Otağ çadırından ceket tasarımına: Asırlık motifler deriyle buluştu

Kültür Yolu Festivali’nde açılan “Aktarım Sergisi”, Osmanlı otağ çadırlarındaki 16. ve 17. yüzyıl motiflerini el işçiliğiyle deri tasarımlara taşıyor. Hiçbir teknolojik araç kullanılmadan tüm ürünler elde üretildi.

Kültür Yolu Festivali kapsamında açılan “Aktarım Sergisi”, 16. ve 17. yüzyıla ait otağ hümayun desenlerini el işçiliğiyle modern deri tasarımlara taşıyor.

Kültür Yolu Festivali çerçevesinde Ankara Devlet Resim ve Heykel Müzesi’nde açılan “Aktarım Sergisi”, geçmişle bugünü el sanatları aracılığıyla bir araya getiriyor.

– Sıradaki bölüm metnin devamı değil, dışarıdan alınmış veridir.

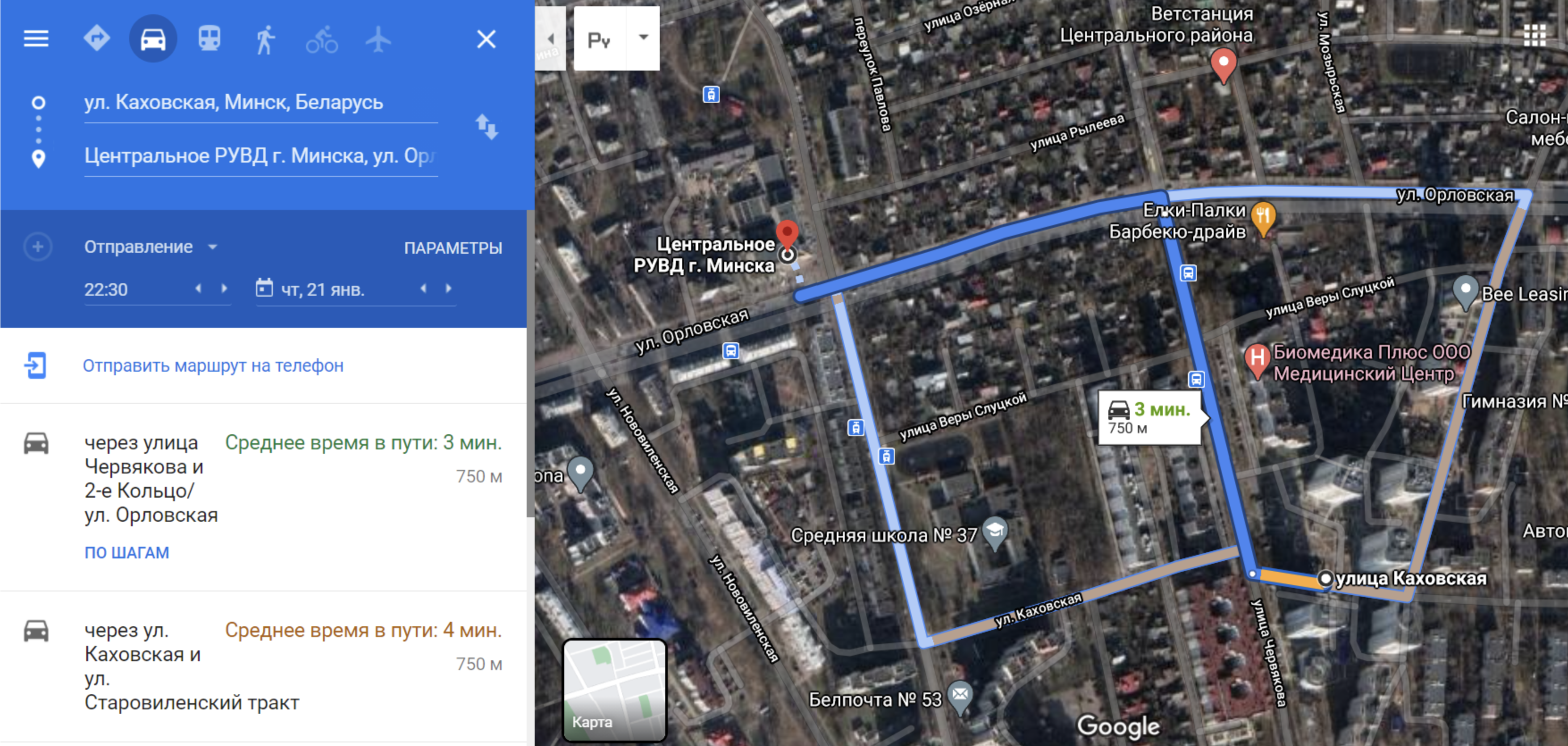This screenshot has width=1568, height=746.
Task: Open ПО ШАГАМ step-by-step details
Action: [126, 553]
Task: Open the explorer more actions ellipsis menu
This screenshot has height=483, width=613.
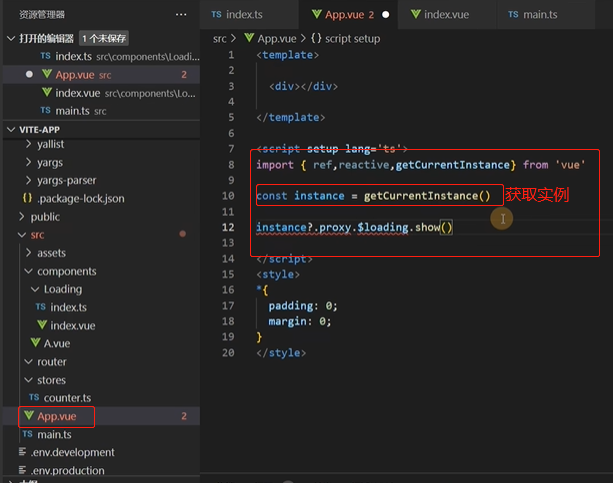Action: point(181,15)
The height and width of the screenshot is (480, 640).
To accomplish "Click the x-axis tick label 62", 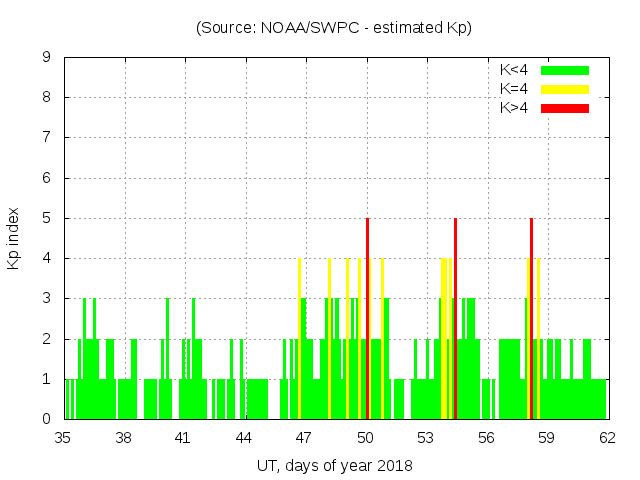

Mihri Müşfik Sergi Salonu’nda sanatseverlerle buluşan sergide, sanatçı Heves Kayın’ın tasarladığı deri çanta, ceket, şapka ve yemeni ayakkabılar yer alıyor.

16. ve 17. yüzyıldan kalma Osmanlı otağ hümayun çadırlarının desenlerini deri üzerine işleyen sergi, kültürel mirasın geleneksel tekniklerle günümüz modasına aktarılmasını amaçlıyor.

Serginin küratörlüğünü üstlenen Kültür ve Yaşayan Miras Derneği Yönetim Kurulu Başkanı Sıddı Zübeyde Atan Bülbül, süreci anlatırken şu ifadeleri kullandı:

“Aktarım işlemlerini yaparken adıyla müsemma, tamamen dönemine uygun teknikle uygulamalar ve yine dönemine uygun olan malzemelerle, hiçbir teknolojik araç kullanılmadan tüm eserler el işçiliğiyle hayata geçirildi.”

Serginin uzun süredir planlandığını ve Heves Kayın ile yollarının kesişmesiyle hayata geçtiğini belirten Bülbül, “Ama tabii emeğin büyük bir kısmı hem fiziken hem ruhen Heves Kayın'a ait. Bir küratör olarak da onu sahaya taşımak, görünür kılmak ve hak ettiği değeri sanatseverlerle buluşturma kısmı da benim çalışmalarımla gerçekleşebiliyor.” dedi.

Bülbül, serginin planlama sürecinde estetik uyuma dikkat ettiklerini ve asıl amaçlarının kültürel mirası gelecek kuşaklara aktarmak olduğunu vurgulayarak, şunları söyledi:

“Bazı şeyler teknolojiyle bizi çok ileriye götürüyor ama ruhu kaybetmeden de hayatın içinde estetik şeylerle varlığımızı sürdürebilmemiz gerekiyor. Dolayısıyla bunu gelen gençlere anlatmayı çok istiyorum.”

Kültür ve Turizm Bakanlığı tarafından “Somut Olmayan Kültürel Miras Taşıyıcısı” ilan edilen Heves Kayın ise, saraciye ve deri işçiliği alanında uzun yıllardır üretim yaptığını belirtti:

“Otağ hümayun çadırları dünyadaki en iyi aplike örnekleri olabilir. Önceleri kumaş olarak düşünüyordum ama bir deri ustası olduğum için deriyi uyarlamaya çalıştım. Geleneksel motifleri ve geleneksel teknikleri bozmadan modernize ederek yeni ürünler ortaya çıkarmaya çalıştım.”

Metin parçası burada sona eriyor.